Leserbriefschreiber Martin Gruber ärgerte sich im letzten Herbst darüber, dass von einigen Fischern zunehmend die Fischinnereien im Wasser oder am Gewässerrand entsorgt werden. Nachdem er bekräftigt hatte, dass dies z. B. im Kanton Bern klar verboten sei, fragte er die «Petri-Heil»-Redaktion: «Wie sieht das aber bei uns ‹offiziell› aus? Was sagt das Umweltamt dazu?
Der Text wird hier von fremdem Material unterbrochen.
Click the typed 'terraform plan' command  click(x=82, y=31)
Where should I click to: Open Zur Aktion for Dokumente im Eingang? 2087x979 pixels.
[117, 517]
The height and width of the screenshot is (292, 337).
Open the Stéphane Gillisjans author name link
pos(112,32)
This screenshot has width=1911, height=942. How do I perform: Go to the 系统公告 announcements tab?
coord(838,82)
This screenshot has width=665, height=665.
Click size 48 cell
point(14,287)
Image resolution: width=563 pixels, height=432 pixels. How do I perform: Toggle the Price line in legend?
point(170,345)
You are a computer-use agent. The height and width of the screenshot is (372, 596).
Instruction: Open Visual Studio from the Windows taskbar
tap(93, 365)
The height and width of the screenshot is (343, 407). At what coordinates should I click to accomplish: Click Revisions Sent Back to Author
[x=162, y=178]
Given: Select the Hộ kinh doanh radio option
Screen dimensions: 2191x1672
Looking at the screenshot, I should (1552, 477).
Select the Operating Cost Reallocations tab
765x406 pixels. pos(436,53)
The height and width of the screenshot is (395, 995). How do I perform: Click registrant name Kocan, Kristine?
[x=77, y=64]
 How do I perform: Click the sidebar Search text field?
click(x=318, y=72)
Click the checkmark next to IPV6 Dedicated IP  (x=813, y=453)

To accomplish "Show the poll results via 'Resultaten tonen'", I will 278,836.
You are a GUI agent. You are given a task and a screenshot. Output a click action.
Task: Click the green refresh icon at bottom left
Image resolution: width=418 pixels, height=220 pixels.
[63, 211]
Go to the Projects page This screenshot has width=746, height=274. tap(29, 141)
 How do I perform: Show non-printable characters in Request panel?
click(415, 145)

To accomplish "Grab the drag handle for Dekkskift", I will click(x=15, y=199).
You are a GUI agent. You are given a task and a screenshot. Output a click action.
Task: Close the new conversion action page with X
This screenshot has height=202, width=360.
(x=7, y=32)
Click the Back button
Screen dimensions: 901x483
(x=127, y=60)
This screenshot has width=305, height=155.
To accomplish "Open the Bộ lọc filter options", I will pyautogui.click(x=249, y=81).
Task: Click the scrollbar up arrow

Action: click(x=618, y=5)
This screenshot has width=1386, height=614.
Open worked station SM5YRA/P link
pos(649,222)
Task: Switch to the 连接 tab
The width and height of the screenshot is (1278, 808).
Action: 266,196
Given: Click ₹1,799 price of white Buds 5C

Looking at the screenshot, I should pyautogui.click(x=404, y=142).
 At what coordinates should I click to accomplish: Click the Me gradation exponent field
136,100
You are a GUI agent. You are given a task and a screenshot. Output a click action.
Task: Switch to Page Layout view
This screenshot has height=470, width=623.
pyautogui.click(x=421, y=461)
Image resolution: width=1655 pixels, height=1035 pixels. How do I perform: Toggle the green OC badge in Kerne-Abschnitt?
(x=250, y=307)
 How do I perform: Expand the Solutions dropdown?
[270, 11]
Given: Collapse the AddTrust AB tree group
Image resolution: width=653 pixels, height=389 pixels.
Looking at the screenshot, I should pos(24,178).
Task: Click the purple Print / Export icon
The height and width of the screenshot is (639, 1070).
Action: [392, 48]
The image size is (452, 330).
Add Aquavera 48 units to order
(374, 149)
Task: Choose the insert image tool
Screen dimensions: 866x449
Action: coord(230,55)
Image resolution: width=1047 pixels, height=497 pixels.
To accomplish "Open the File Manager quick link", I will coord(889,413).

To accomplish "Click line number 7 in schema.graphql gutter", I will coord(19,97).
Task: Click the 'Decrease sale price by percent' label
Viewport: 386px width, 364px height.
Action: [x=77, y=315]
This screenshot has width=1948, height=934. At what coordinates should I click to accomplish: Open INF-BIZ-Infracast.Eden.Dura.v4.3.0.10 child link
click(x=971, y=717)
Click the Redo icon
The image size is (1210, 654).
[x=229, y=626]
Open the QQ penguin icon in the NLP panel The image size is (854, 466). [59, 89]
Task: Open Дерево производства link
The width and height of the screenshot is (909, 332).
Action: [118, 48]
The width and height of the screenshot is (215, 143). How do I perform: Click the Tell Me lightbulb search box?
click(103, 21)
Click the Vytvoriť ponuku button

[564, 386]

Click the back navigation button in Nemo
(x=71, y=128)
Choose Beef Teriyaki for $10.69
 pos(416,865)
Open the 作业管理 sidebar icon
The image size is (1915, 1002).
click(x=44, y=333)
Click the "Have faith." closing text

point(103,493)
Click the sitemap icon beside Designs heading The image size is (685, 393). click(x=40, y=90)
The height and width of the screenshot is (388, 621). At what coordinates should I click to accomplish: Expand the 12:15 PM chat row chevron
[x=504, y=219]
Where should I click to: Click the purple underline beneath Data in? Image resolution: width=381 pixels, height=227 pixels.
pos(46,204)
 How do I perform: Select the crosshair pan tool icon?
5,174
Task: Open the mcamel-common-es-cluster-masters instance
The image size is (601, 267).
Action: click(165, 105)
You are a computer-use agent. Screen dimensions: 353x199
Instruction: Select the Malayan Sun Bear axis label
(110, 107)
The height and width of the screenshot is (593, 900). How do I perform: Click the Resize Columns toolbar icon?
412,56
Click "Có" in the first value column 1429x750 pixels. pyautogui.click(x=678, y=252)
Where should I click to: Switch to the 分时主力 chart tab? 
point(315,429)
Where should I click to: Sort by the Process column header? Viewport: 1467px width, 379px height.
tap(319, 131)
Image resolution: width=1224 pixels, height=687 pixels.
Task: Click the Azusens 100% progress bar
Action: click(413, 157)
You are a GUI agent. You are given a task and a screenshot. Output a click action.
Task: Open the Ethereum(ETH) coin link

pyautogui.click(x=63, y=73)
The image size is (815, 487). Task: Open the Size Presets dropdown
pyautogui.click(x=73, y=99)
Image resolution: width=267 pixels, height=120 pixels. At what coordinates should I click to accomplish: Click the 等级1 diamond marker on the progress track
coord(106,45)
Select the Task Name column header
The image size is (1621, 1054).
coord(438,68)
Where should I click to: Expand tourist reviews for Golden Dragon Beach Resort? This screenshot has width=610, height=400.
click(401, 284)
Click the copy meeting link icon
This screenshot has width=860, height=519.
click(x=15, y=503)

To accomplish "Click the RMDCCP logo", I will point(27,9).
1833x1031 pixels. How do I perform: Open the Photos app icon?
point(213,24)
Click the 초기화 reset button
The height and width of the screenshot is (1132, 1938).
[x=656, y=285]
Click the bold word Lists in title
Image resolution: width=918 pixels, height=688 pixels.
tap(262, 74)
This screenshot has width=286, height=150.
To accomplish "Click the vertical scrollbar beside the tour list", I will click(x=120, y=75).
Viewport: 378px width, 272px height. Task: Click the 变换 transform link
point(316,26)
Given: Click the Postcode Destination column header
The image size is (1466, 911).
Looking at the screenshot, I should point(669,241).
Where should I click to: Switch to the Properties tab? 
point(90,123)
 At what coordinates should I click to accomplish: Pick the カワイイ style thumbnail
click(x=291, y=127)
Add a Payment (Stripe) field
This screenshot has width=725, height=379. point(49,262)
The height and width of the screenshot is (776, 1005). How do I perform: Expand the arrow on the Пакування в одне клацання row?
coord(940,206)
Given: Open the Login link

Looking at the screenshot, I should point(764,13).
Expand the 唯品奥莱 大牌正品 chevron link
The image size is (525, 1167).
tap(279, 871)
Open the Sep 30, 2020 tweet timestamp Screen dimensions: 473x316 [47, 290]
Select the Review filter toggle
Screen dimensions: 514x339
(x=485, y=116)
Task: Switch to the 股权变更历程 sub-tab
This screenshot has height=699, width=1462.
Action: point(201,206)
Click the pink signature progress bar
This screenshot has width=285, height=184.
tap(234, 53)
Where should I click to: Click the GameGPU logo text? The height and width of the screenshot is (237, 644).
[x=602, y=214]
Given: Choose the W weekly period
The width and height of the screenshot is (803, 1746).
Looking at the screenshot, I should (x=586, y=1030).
Und welche Haltung nimmt da der Fischereiverband ein?» Als auch ich eine einschlägige Erfahrung mit einem Polizisten machte, der mich bat, den Fischabfall doch nicht mehr in den See zu werfen, auch wenn es das Gesetz nicht ausdrücklich verbiete, war mir klar, dass auch bei mir Bedarf an Sensibilisierung vorhanden ist und ich mich eingehender mit der Thematik auseinandersetzen muss.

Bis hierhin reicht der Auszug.